Um agricultor que também mora no Rio Juruá Mirim não teve o mesmo pensamento. Ele recebeu uma proposta de dois peruanos para transportar em seu pequeno barco, 8 quilos de pasta-base de cocaína para vender em Cruzeiro do Sul, em troca ganharia R$ 4 mil. No caminho foi abordado pela polícia e passou dois anos e dez meses no presídio. "A gente do seringal quando vê o dinheiro cai mesmo, mas deu tudo errado. Agora estou trabalhando ao lado da minha família pra descontar o tempo perdido. Eu aconselho quem tem essas idéias a trabalhar, a cadeia não é coisa boa", comenta o morador.

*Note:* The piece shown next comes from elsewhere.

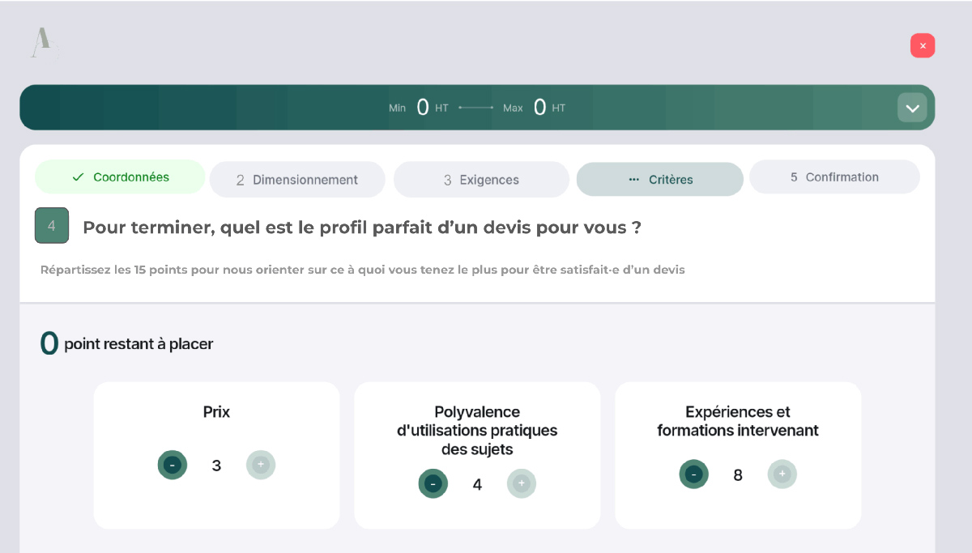Click the A logo at top left
Viewport: 972px width, 553px height.
42,44
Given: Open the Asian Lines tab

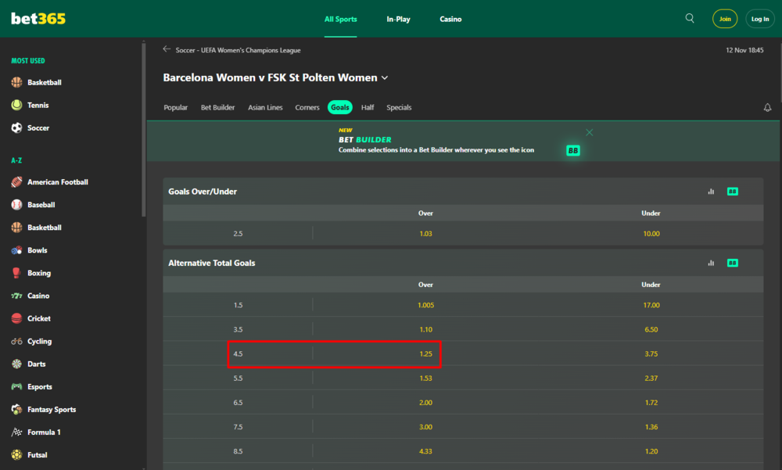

Em Mâncio Lima vários ramais interligados permitem o acesso ao Rio Paraná dos Mouras. Um jovem morador do Ramal Bahia, disse que pessoas entranhas quase sempre armadas costumam passar pelas casas e deixam veículos durante dias escondidos no mato. "Alguns que passam a pé com cargas, às vezes pedem aos moradores que têm moto para fazer a viagem pra eles, eu não me arrisco", garante.
Repressão
O 61° Batalhão de Infantaria de Selva localizado em Cruzeiro do Sul tem a missão de vigiar a fronteira, mas também combate o tráfico de drogas que é alarmante na região. O tenente coronel Alexandre Jansen comandante da unidade militar, entende que seriam necessárias instalações de outros postos militares em pontos estratégicos para um combate mais eficaz. Ele cita os exemplos dos pelotões instalados no Rio Môa e no município de Marechal Thaumaturgo que dificultam a passagem dos traficantes. "Eu propus ao comando do Exército a instalação de um novo pelotão em Porto Walter que é um meio caminho entre Juruá Mirim e Paraná dos Moras, para melhorar o patrulhamento nesses rios, impedindo que a droga chegue ao Juruá onde já fica difícil o controle, porque daí existem uma infinidade de saídas", comenta.

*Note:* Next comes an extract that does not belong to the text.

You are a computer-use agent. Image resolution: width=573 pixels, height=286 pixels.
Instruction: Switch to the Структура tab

Para o tenente-coronel, o problema é complexo. De acordo com ele, nas cabeceiras do rio Juruá Mirim os brasileiros utilizam trilhas para fazer compras no município peruano de Cantagalo. "Eles compram alimentos que tem um preço mais em conta e é mais fácil do que vir a Cruzeiro do Sul e Mâncio Lima. Então, se há essa facilidade de trânsito que eles têm pra comprar comida, também tem pra voltar com droga", explica Alexandre Jansen.

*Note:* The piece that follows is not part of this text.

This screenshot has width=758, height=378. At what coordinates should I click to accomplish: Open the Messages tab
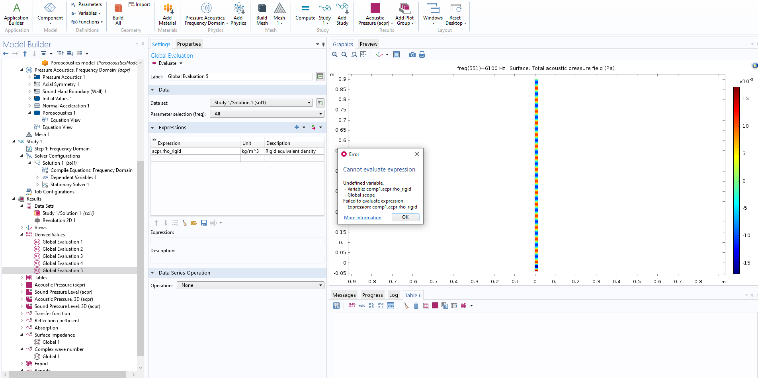pos(344,295)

O tenente-coronel entende que viciar as crianças é uma tática normal, "primeiro trabalhar pra eles em troca de um punhado de droga, ou então, ser um consumidor deles do futuro", diz.
O delegado Marcel Antônio Neme chefe da Delegacia da Polícia Federal em Cruzeiro do Sul reconhece que a passagem de droga pela região é grande. "Uma pequena parte fica para o consumo local, o restante é enviado para Manuas e Rio Branco de onde seguem para o Sudeste e Nordeste para a exportação", explica.
Apreensões feitas pela Polícia Federal mostram que grande parte da droga que sai de Cruzeiro do Sul é pelo Rio Juruá dentro de balsas carregadas de farinha. Mas, como houve apreensões, o delegado acredita que hoje esse não seja mais o principal disfarce para o despache da pasta-base de cocaína.
Segundo o delegado, com os investimentos dos Estados Unidos para combater o tráfico de drogas na Colômbia o refino da cocaína passou a ser realizado no Peru o que torna o tráfico ainda mais intenso na fronteira com o Brasil. Uma das preocupações da Polícia Federal é com carregamentos de cimentos e produtos químicos enviados ao auto Juruá, que podem chegar ao Peru para o refino da droga. "Mas a fiscalização também é intensa nesse sentido, os produtos químicos controlados só podem ser comercializados com autorização da Polícia Federal", diz.
Marcel Antônio Neme disse que o efetivo da Polícia Federal está sendo reforçado e embarcações estão sendo adquiridas para tornar o combate ao tráfico mais eficaz e cita a importância da ajuda das comunidades com informações para o trabalho da polícia.